Polycythemia vera (PV) and essential thrombocythemia (ET) are myeloproliferative neoplasms (MPNs) characterized by phenotype defining somatic mutations of JAK2, cMPL, and CALR genes. These mutations activate the JAK-STAT signaling pathway, leading to augmented cellular proliferation. A major cause of morbidity and mortality in PV and ET is thrombosis. Current therapy options include hydroxyurea (HU), interferon-α (IFN-α), and JAK2 inhibitors. IFN-α treatment normalizes blood cell counts, and reduces thrombotic complications in PV and ET and has been associated with a decrease in JAK2V617F variant allele frequency (VAF), indicating its selective targeting of JAK2V617F-mutated cells. IFN-α treatment also rescues the normal dormant HSCs, resulting in conversion of clonal to polyclonal myelopoiesis (Tashi, Leukemia, 2018). Ropeginterferon alfa (ropeg-IFNα)-2b is mono-pegylated IFNα-2b with greater tolerability and an extended half-life compared to Peg-IFNα-2α and is FDA approved for PV therapy.

We recently discovered a patient with a novel germline JAK2R715T mutation, which causes erythrocytosis with PV-like features (Kim, ASH, 2022, Song under review in Blood). This patient had poor tolerance to HU and a JAK2 inhibitor therapy; although the latter normalized her blood cell counts, it was poorly tolerated. She has been on ropeg-IFNα-2b since Mar. 2023. Given that ropeg-IFNα-2b's known function is to reduce mutated cells (Verger, Blood Cancer J. 2018) and all her hematopoietic cells were bearing a JAK2 gain-of-function germline mutation, we did not expect a complete hematological response, but her blood counts completely normalized. This observation led us to hypothesize that ropeg-IFNα-2b induces remission by reduction of JAK2 activity.
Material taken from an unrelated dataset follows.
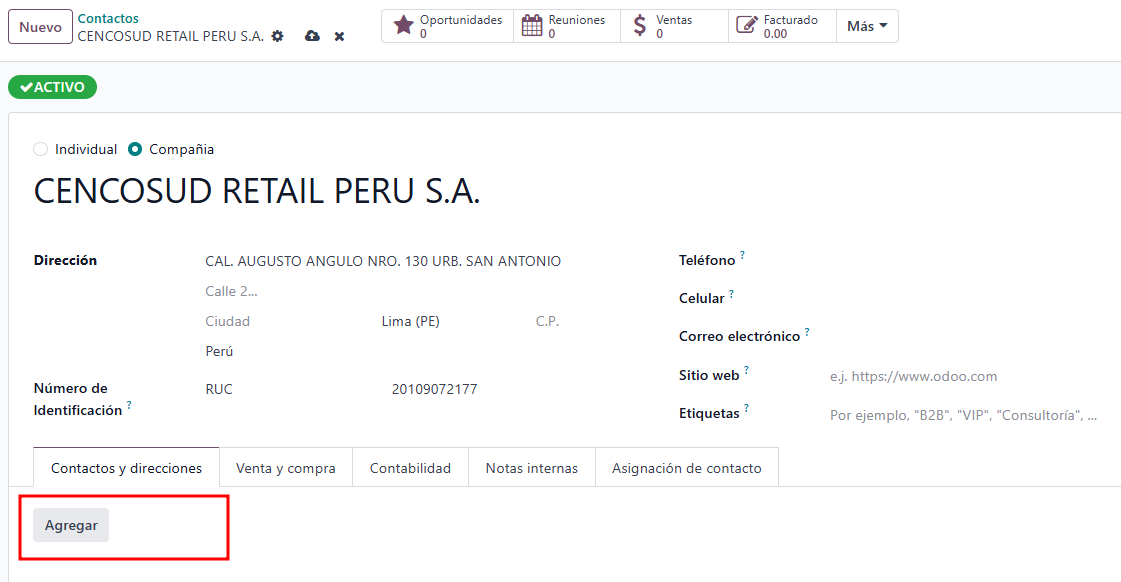The image size is (1121, 582).
Task: Click the Nuevo button
Action: (x=40, y=27)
To measure JAK2 activity, we quantitated phosphorylated STAT5 (p-STAT5) levels in her erythroid progenitors (CD71 ⁺/CD235a ⁺) and observed a 20% reduction in these levels after ropeg-IFNα-2b treatment. This prompted us to investigate PV and ET patients with the typical JAK2V617F mutation treated with ropeg-IFNα-2b. We measured p-STAT5 in erythroid progenitors and platelets (CD61 ⁺) of 8 PV and 5 ET patients treated with ropeg-IFNα-2b and 1 PV and 6 ET patients treated with HU. Levels of p-STAT5 were higher in patients treated with HU compared to those treated with Ropeg-IFNα-2b (Figure A and B). In healthy controls, levels of p-STAT5 were lower than those in HU treated patients but comparable to those in ropeg-IFNα-2b treated patients (Figure A and B). p-STAT5 levels showed a positive correlation with platelet counts (r=0.5235, p=0.0397) and neutrophil counts (r=0.6088, p=0.0235). p-STAT5 levels were then measured before and after ropeg-IFNα-2b treatment in 1 ET patient and showed a 20% reduction, which coincided with a decrease in platelet count from 746 x 10 ⁹/L to 207 x 10 ⁹/L.
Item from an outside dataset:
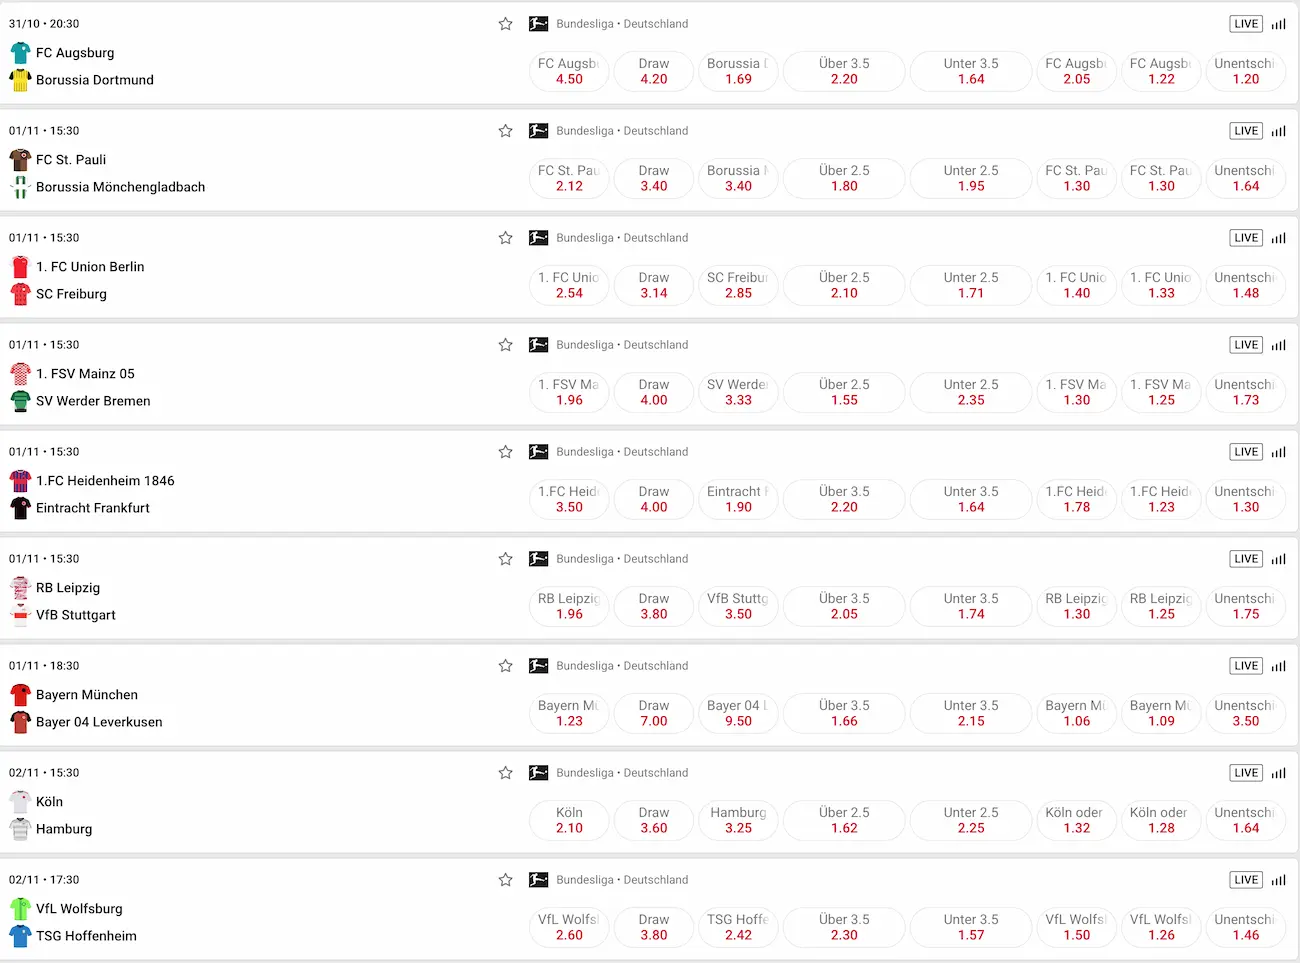Screen dimensions: 1300x963
Task: Star the Köln vs Hamburg match
Action: pyautogui.click(x=505, y=773)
Peg-IFN-2α downregulates upregulated oxidative stress genes and upregulates downregulated antioxidative defense genes in MPNs (Skov, PLOS One, 2022), suggesting its potential role in reducing oxidative stress.We measured reactive oxygen species (ROS) in erythroid progenitors and found that ROS levels were significantly higher in PV and ET patients treated with HU compared to those treated with ropeg-IFNα-2b and to healthy controls (Figure C). JAK2V617F mutated cells accumulate more ROS compared to unmutated cells (Marty, Leukemia, 2013). We found a positive correlation between ROS levels and p-STAT5 levels (r=0.4778, p=0.0449), suggesting an interaction between JAK2 activity and oxidative stress in PV and ET.

Our study demonstrated the impact of ropeg-IFNα-2b treatment on JAK2 activity in PV and ET. Ropeg-IFNα-2b effectively reduced JAK2 activity, leading to suppression of dysregulated cell proliferation, and decreased ROS accumulation. To minimize the influence of confounding factors that could independently affect JAK2 activity, we are now comparing samples from the same patients before and after ropeg-IFNα-2b treatment. These results suggest a novel molecular benefit of ropeg-IFNα-2b therapy in PV and ET.